We also see clean energy as an opportunity to diversify our economy and create good jobs. Our leadership in renewable energy penetration, combined with isolated, islanded grids, high energy costs and connections to the Asia-Pacific region, make Hawaii a uniquely attractive laboratory for clean energy solutions. This is helping fuel the growth of a new clean energy sector with innovation at its core. Under the umbrella of the Hawaii Growth Initiative model, we are beginning to attract entrepreneurs from around the world looking to develop, test and prove emerging technologies and strategies before going to market.

A prime example of this is a homegrown technology incubator called the Energy Excelerator. An initiative of the Pacific International Center for High Technology Research, the Energy Excelerator was founded three years ago with the belief that Hawaii has ideal economic, environmental and policy conditions for launching clean energy companies. Several of the Energy Excelerator companies are working on solutions aimed at allowing Hawaii’s electric grids to accommodate greater amounts of renewable energy.

The Green Energy Market Securitization program… (is an) innovative approach to funding clean energy projects that is replicable and scalable.

As our clean energy sector grows, so will thevalue of investment flowing into the Hawaii economy. From homeowner-finance rooftop solar panels to advanced metering infrastructure done by the utilities, it will take many billions of dollars’ worth of investment in hardware and software to achieve our goals. A high-level analysis prepared for the National Renewable Energy Laboratory, in conjunction with the launch of the HCEI, estimated the net present value of capital investment would be approximately $16 billion in order to achieve the original target of a 40 percent RPS and a reduction in electricity use of 4,300 gigawatt hours through conservation and efficiency measures. This estimate would undoubtedly increase under a 100 percent RPS scenario.

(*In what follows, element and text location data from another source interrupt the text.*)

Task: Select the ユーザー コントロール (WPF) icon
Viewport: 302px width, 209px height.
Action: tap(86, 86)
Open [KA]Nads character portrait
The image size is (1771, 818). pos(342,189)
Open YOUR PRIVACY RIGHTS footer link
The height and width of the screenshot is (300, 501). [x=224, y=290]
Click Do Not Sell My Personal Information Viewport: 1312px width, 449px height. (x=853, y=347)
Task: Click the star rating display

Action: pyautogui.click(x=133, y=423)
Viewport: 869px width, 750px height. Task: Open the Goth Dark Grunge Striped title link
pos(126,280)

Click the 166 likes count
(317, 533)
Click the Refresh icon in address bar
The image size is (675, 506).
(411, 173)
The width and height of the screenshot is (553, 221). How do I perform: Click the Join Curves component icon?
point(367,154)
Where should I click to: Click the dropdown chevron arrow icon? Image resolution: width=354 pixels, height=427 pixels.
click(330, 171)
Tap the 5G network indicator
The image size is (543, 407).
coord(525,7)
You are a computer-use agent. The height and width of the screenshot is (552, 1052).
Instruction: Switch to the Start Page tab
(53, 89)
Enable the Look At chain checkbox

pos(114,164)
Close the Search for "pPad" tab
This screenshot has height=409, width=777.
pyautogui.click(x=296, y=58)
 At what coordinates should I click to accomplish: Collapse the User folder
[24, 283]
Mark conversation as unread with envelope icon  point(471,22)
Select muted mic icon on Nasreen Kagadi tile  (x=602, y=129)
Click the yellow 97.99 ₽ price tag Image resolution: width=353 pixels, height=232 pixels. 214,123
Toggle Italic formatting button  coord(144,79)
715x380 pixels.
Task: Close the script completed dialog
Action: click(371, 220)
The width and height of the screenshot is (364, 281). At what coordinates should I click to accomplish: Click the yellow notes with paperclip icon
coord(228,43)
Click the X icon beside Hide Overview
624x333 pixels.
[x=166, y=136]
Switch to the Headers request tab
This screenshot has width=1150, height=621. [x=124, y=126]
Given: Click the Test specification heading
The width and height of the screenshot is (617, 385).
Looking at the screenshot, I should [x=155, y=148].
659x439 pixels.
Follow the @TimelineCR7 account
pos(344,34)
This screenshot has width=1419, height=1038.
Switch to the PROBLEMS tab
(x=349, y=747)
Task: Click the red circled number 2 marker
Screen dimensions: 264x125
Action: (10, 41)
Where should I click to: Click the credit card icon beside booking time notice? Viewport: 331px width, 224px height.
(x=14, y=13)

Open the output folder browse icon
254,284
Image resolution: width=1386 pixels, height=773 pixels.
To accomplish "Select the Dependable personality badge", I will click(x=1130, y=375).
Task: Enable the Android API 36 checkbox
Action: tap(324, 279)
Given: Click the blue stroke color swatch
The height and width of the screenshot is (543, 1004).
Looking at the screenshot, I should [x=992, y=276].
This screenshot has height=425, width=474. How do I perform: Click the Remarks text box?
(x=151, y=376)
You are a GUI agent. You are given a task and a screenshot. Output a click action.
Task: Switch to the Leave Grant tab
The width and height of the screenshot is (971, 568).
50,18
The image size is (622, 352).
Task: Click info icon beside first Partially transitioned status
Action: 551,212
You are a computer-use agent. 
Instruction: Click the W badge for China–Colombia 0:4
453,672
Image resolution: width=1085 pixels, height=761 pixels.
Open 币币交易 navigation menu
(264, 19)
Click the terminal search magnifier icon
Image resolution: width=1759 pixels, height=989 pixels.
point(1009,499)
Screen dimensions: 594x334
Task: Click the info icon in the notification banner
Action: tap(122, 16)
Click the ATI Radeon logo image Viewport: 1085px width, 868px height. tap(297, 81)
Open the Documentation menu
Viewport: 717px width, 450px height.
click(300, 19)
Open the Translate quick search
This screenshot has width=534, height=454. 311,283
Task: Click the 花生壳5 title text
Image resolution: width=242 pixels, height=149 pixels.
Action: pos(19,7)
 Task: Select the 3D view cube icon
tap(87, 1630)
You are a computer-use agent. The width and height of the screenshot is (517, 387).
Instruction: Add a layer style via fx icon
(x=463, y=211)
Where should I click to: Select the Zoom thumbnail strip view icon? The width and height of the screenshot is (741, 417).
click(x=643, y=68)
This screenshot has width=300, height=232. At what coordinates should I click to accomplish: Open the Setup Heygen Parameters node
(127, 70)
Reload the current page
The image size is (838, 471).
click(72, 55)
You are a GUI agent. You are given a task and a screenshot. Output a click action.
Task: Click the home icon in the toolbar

The necessity of attracting capital in order to grow a clean energy sector is a concept well understood at Hawaii’s Department of Business, Economic Development and Tourism (DBEDT). This recognition spurred DBEDT to develop a groundbreaking financing structure known as the Green Energy Market Securitization program, or GEMS. The structure of GEMS is based on traditional rate reduction bonds that have typically been used by utilities to finance stranded assets or disaster recovery projects. GEMS takes this structure, and for the first time utilises it to finance clean energy infrastructure. With an initial $150 million issuance of “AAA” bonds and roll-out of loan products, GEMs has elicited international attention for its innovative approach to funding clean energy projects that is replicable and scalable.

Our strategy for carrying out the Hawaii State Energy Office’s mission is guided by five key energy policy directives: Diversifying our energy portfolio; connecting and modernising our electrical grids; balancing technical, economic, environmental and cultural considerations; leveraging our position as an innovation test bed; and creating an efficient marketplace that benefits producers and consumers. Things like indigenous alternative fuels will be considered as we pursue diverse clean energy sources that compete favourably with the petroleum products they are replacing.

Hawaii has taken a very deliberate approach to energy policy. We have been able to leverage our isolation and the challenges faced in the arena of clean energy to great advantage. We have succeeded in attracting international investment from governments and corporations that see Hawaii as a bellwether for renewable energy, and a place where the next generation of energy solutions will be born. Yet, perhaps Hawaii’s biggest advantage is the broad-based support throughout our stakeholders that has coalesced behind clean energy. It will take an entire community to carry out our clean energy transformation, and the people of Hawaii are pulling together to face the challenges ahead and secure their clean energy future.